Despite its ubiquity and success, Spotify seems to face lawsuit after lawsuit. Its latest one focuses on equal pay violations along with other gender-based workplace discriminations.
In fact, piracy still remains a concern in days where $10 a month gets you access to millions of songs or an internet connection gets you access to millions of YouTube videos of songs, live performances, and music videos.
But SiriusXM just bought Pandora, the streaming radio service, for $3.5-billion USD.
What does this mean for the consumer base moving forward?
Diversity of Services and Differences in Features
We can’t state explicitly that music streaming could be heading down the path of wireless and internet providers. After all, there are only two major internet providers and four major wireless providers in America.
With recent FCC blessed mergers, that number is somehow shrinking, as well.
But music streaming, so far, remains unaffected by these kinds of oligarchies. In fact, there are still several major streaming services that are low-cost or free — Pandora being one.
The list also includes:
- Apple Music
- Google Play
All of those platforms come with their quirks and issues, of course. But each platform wants to find ways to “one-up” the competition and claim a bigger piece of the music streaming audience pie.
Tidal remains the outlier, but it just passed the 1 million mark in high-quality tracks. Of course, you have to be a specific type of subscriber and use the desktop app to access these tracks.

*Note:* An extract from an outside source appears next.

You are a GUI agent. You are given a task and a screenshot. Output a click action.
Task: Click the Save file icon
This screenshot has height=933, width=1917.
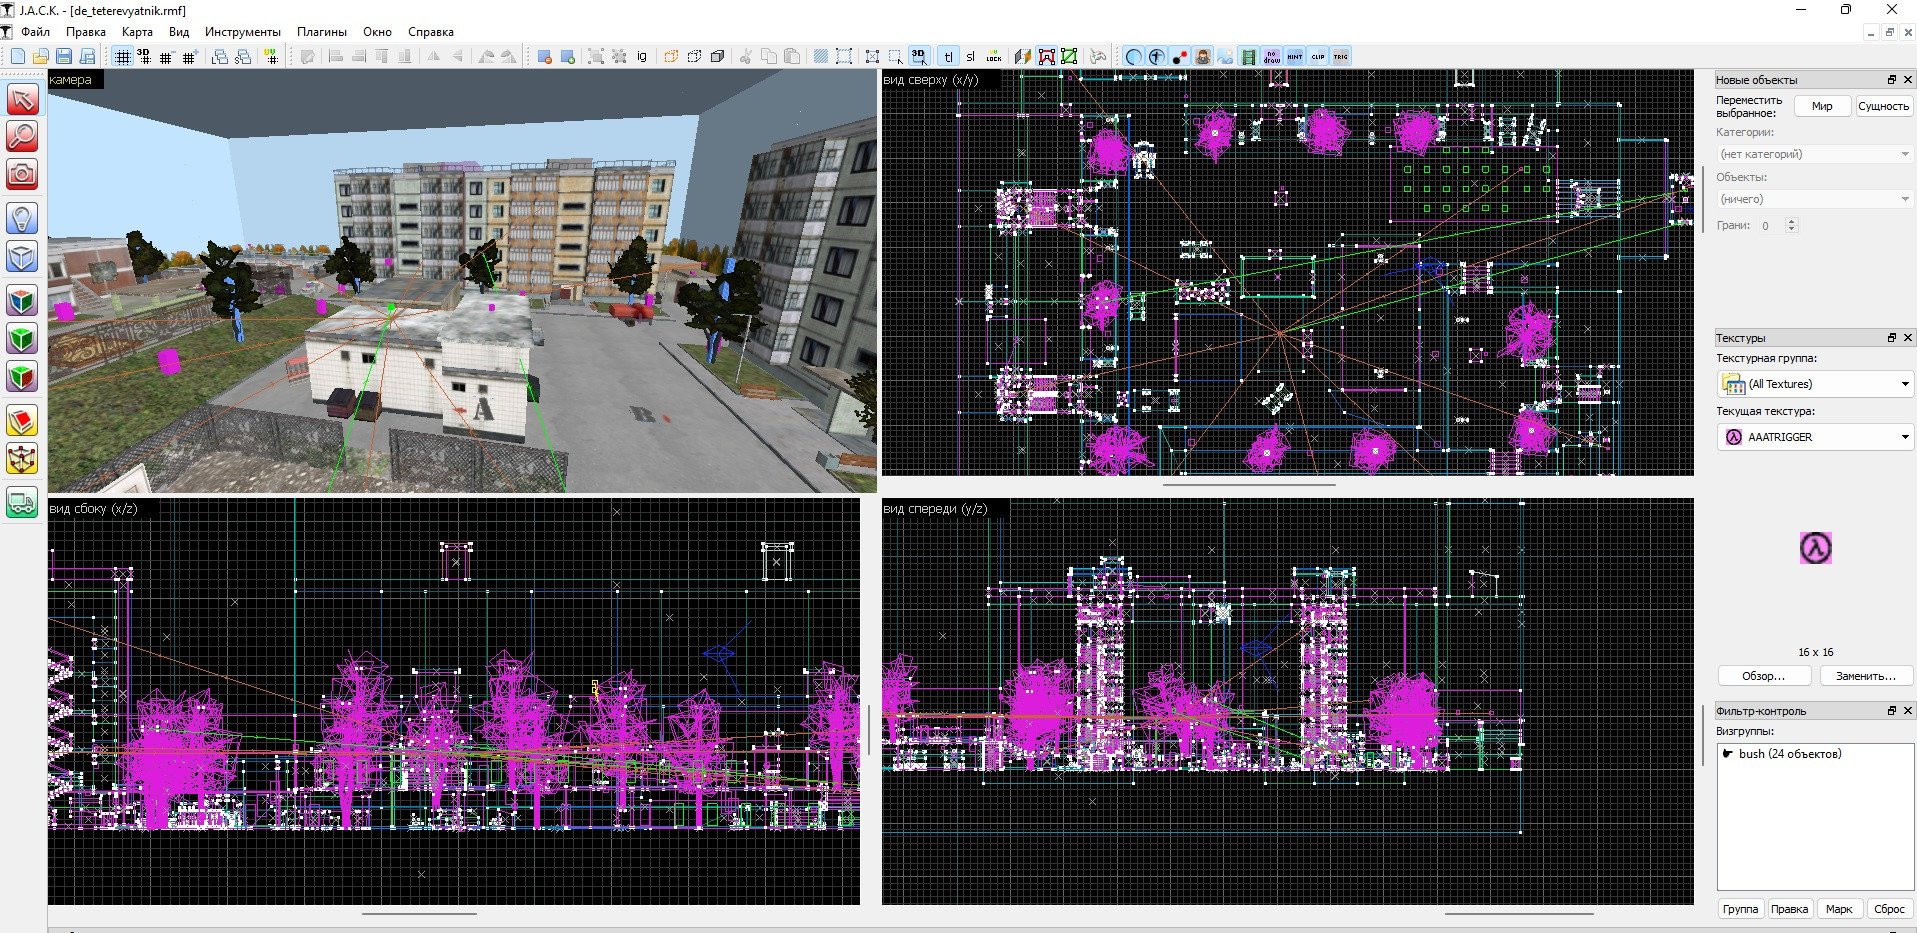pyautogui.click(x=64, y=57)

But most of these apps have music industry-independent operators. This excepts Tidal, which was originally started by Norwegian company Aspiro AB. Project Panther Bidco Ltd., a Jay-Z owned company, then acquired them in 2015.
But SiriusXM functions as a satellite-based radio and podcast company. What does its acquisition of Pandora mean for the market?
A Buyout That’s More Like a Partnership
Like Spotify, Pandora struggled with music labels over licensing rates for songs. That financial strain did not affect Pandora’s overall usership, however. It maintained 70-million active users to SiriusXM’s 36-million subscribers.
The company, admittedly, wanted a buyer to come scoop them up, despite launching their premium on-demand service similar to Spotify last year.
But SiriusXM stated that Pandora would continue to function as a separate service.
The company hopes that, since the two entities focus on complementary audiences, they can expand usership for both services. As such, SiriusXM will leverage its automotive relationships to amp up Pandora’s in-car distribution.
In turn, SiriusXM hopes that it can parlay free, ad-supported Pandora users into SiriusXM service subscribers.
Perhaps Pandora will use its matching algorithm for podcasts, now? Only time will tell.